Pro Perspectives 4/27/22

April 27, 2022

We talked yesterday about the warning signals in the currency markets.  Today the euro may have officially joined the tumult.
We came into last weekend’s French election with risk of a crumbling of the euro, and a sovereign debt crisis in Europe, if Le Pen would have won (the anti-globalization, anti-EU candidate).
She lost.  And yet the euro has done this …   

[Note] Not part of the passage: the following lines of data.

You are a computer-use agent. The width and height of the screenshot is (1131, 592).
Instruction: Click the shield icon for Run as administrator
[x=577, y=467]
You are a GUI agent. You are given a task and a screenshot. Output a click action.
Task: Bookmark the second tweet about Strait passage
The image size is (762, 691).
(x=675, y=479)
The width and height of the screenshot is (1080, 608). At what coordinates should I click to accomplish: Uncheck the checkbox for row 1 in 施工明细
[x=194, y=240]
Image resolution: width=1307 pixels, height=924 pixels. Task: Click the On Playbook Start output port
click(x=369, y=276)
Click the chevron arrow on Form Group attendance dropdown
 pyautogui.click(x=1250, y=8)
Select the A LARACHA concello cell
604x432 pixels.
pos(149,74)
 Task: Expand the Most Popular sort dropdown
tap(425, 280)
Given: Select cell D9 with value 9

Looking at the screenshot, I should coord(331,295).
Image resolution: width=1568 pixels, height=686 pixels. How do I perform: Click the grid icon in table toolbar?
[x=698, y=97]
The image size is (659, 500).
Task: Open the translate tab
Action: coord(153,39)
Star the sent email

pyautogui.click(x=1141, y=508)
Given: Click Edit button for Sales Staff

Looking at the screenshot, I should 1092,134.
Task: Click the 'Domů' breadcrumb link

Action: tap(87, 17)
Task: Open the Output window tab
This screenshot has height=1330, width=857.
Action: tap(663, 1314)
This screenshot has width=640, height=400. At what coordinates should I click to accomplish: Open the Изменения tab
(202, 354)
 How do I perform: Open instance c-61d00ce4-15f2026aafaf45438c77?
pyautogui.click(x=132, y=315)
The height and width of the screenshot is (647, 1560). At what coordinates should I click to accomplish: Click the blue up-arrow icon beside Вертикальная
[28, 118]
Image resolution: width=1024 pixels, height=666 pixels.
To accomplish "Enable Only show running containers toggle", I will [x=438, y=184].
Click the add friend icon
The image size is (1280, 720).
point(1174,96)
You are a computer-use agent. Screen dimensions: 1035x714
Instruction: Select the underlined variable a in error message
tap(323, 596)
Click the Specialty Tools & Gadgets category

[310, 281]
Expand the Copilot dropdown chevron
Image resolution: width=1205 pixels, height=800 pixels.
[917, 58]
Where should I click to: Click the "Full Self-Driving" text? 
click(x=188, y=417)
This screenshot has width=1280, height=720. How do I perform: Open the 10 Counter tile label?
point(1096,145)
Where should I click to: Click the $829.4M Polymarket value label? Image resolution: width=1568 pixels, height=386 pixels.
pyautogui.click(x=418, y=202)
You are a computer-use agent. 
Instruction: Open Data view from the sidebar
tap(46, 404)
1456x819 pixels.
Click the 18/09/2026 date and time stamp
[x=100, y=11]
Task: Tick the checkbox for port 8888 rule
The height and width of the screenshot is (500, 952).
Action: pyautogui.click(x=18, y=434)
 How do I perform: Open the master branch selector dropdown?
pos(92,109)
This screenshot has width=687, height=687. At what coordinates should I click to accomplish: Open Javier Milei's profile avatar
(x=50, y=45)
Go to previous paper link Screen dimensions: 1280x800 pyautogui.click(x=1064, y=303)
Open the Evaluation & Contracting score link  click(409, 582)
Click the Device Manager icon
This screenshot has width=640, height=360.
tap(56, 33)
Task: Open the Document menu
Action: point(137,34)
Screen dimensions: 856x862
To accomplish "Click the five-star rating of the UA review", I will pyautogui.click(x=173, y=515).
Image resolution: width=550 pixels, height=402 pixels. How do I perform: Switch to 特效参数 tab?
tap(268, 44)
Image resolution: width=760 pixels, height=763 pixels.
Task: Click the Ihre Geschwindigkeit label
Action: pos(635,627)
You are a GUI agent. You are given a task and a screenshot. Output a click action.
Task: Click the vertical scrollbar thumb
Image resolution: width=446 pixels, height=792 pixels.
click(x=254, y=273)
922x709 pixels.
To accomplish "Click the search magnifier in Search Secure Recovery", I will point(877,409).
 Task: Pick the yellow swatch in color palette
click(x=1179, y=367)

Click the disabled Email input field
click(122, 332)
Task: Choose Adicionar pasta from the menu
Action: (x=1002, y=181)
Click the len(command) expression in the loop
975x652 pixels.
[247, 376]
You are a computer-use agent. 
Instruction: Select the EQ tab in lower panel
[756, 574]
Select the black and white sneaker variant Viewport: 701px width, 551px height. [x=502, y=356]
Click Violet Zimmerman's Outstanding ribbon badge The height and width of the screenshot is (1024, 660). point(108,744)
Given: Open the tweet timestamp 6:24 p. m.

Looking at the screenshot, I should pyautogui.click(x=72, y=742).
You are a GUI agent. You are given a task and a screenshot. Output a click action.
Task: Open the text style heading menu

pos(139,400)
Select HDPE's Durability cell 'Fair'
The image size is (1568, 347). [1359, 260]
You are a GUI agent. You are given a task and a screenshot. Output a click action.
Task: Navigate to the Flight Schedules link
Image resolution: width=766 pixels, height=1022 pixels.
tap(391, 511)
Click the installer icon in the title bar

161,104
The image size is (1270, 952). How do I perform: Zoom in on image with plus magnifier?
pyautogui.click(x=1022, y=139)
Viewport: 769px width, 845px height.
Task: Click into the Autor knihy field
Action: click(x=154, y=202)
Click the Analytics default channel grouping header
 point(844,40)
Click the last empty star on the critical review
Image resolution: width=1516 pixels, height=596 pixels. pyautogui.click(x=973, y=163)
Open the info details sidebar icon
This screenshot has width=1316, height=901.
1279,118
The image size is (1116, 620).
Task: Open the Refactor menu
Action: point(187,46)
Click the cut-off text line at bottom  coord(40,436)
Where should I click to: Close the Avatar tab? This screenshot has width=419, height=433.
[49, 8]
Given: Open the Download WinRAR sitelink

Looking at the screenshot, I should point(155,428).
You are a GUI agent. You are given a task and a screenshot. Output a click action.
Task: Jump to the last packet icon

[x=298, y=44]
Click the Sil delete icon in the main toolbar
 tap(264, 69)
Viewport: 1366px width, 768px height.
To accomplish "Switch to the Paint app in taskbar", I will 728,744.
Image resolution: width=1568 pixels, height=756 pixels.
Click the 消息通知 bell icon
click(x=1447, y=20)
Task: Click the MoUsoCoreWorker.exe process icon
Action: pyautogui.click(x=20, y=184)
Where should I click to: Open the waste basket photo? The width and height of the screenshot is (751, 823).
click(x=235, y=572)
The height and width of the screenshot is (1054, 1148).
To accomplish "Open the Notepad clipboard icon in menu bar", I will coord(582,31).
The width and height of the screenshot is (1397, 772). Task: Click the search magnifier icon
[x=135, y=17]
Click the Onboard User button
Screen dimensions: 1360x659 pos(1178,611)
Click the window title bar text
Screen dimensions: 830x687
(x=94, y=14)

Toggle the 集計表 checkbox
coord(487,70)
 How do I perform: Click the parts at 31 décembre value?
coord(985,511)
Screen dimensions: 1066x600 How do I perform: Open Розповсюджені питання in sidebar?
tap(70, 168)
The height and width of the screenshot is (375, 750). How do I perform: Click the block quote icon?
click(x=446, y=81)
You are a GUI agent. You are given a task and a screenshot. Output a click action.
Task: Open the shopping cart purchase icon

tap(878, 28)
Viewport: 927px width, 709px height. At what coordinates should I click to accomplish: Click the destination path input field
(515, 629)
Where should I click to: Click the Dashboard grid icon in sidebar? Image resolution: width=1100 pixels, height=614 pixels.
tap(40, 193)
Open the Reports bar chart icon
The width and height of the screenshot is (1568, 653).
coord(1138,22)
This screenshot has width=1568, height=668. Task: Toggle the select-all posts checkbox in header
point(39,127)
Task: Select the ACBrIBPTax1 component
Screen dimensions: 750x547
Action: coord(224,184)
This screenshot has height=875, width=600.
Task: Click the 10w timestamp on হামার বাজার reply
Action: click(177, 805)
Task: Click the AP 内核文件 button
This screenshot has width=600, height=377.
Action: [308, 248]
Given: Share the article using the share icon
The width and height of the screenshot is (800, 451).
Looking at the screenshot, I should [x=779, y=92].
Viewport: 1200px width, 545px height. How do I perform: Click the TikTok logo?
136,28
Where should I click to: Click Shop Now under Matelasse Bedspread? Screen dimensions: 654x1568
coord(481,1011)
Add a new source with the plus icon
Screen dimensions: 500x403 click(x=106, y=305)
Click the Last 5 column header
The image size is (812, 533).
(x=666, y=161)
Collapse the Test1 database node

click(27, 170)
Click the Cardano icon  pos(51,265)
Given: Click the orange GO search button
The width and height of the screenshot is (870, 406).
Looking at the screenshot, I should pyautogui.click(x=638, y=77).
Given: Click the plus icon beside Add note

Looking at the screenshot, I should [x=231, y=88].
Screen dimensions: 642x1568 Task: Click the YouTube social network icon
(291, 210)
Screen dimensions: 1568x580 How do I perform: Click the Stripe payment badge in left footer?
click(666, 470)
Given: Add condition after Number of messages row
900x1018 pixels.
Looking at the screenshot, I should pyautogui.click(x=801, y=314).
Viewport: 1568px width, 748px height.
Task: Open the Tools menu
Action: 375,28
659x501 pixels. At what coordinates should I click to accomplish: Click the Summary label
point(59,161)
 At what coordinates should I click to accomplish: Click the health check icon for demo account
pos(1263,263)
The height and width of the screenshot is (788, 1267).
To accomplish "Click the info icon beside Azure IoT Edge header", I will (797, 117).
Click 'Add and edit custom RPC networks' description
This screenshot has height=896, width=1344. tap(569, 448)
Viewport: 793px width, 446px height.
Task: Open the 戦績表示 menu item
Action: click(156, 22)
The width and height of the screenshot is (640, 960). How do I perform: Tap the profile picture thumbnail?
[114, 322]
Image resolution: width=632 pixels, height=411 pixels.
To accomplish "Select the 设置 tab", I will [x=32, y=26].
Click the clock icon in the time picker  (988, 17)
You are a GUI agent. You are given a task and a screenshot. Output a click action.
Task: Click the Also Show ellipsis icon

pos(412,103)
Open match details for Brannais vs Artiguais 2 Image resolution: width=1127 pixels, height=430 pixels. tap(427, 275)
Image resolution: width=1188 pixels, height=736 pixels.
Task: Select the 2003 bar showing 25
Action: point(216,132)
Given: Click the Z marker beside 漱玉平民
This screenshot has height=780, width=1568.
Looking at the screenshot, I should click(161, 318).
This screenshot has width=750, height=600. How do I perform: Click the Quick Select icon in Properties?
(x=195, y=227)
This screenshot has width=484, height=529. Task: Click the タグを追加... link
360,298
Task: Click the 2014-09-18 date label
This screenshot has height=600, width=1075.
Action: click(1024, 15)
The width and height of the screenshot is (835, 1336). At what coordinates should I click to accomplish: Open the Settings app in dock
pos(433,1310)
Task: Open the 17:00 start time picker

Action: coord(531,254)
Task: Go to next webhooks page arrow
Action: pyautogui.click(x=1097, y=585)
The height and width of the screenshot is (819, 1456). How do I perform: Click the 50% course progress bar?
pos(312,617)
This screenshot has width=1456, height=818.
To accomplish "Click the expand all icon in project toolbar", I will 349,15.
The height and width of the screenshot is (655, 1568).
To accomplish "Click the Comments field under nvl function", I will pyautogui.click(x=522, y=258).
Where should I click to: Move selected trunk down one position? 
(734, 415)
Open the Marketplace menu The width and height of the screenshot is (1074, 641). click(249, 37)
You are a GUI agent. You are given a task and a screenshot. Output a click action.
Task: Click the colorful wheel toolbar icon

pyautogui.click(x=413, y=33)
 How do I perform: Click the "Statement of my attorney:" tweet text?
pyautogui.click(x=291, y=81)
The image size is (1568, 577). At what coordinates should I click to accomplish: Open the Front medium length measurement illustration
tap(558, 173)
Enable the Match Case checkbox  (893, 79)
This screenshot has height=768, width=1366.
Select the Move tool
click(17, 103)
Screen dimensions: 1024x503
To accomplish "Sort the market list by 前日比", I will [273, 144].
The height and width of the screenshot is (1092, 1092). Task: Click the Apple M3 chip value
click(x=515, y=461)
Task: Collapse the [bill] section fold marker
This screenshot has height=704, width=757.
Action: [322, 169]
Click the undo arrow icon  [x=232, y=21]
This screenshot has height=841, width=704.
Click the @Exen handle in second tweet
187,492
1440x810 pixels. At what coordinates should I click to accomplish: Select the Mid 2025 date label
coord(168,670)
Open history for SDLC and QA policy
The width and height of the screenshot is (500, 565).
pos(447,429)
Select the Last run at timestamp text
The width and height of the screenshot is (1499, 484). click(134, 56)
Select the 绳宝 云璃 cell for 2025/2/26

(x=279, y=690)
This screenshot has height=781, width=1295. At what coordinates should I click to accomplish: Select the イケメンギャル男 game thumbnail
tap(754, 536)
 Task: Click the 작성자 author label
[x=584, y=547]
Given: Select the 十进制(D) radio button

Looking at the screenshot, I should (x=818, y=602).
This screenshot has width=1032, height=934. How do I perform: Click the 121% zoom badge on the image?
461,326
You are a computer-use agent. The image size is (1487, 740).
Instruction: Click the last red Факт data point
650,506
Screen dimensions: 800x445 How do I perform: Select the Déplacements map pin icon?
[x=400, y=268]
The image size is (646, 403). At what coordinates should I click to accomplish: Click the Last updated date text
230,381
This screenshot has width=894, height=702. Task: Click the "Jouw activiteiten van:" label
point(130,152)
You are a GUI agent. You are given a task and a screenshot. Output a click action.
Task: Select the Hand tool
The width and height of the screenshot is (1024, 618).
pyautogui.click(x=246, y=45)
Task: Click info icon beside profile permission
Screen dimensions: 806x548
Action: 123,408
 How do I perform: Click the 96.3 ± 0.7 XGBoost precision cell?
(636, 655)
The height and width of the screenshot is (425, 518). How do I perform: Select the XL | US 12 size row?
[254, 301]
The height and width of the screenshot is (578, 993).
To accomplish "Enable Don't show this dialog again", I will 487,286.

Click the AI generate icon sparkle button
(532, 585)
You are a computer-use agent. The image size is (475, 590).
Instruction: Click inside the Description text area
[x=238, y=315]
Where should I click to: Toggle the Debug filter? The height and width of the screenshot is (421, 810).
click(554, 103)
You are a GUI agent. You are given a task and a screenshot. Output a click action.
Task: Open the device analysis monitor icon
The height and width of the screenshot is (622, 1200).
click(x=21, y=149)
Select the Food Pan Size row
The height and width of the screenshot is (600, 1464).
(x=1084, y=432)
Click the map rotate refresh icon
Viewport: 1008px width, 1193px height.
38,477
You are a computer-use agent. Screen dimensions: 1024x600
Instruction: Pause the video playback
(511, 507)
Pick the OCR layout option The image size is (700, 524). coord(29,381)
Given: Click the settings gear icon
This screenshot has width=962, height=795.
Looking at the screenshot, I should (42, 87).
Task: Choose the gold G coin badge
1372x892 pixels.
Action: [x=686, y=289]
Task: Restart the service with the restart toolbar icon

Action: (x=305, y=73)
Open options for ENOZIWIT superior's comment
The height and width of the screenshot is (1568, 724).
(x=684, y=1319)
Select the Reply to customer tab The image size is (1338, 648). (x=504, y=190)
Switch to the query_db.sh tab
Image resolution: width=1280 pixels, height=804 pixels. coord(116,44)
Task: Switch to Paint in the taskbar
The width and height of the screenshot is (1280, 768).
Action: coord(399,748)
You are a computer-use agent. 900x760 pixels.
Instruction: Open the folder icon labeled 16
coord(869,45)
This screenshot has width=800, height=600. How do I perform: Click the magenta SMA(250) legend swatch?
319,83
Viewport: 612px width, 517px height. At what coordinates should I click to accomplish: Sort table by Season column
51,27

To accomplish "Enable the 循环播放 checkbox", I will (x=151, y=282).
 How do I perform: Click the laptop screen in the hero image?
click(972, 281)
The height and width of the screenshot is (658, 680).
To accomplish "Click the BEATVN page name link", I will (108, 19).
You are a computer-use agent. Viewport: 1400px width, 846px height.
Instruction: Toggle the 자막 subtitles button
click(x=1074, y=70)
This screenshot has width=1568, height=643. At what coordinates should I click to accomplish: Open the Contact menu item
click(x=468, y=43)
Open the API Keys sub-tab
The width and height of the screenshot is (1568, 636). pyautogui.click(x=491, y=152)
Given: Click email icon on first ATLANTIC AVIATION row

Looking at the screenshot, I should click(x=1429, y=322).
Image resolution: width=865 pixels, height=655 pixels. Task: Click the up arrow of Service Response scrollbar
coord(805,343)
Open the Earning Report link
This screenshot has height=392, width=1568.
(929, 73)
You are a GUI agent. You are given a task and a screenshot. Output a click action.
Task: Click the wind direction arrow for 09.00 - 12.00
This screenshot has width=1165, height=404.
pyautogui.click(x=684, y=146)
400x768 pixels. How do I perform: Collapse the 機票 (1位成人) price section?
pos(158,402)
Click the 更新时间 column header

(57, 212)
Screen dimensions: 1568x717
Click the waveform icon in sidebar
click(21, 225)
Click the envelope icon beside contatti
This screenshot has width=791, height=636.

This yellow line in the chart represents the trend from the inception of the euro in 1999.  The line has broken. 
The euro has now lost 7% against the dollar, since the beginning of the year, and a sharper decline looks to be in the early stages.  The yen has lost 12% in a little more than a month. 
Almost every currency (except the Brazilian real) has lost, and continues to lose, meaningful value against the dollar. 
Here's where this gets very interesting …
Through much of the past two years (the pandemic period), the change in the relative value of currencies has been very mild, if not uneventful. 
Meanwhile, the massive global policy response to covid created devaluations in paper currencies (collectively) against pretty much everything (goods, services, hard assets, financial assets … everything).
As we know, this translates into "inflation," which on its own, is lowering the global standard of living. 
That's about to intensify.
Consider this:  The dollar index (the dollar measured against a basket of major currencies) is up 14% from this time last year.  The price of oil is up 69% during the same period.  Guess what oil is priced in?  Dollars.
Guess what else is priced in dollars?  Pretty much every other important commodity in the world (food, energy, metals). 
This is why the value of the dollar tends to have an inverse relationship with the price of commodities.  That inverse correlation gives stability to global buying power.  But that relationship has broken down in this current environment.
The rising dollar, coinciding with rising commodities prices, is destroying the affordability of necessities across the world.  Remember, last month we talked about a "coming food crisis" (you can review that note here).  This is a formula for it.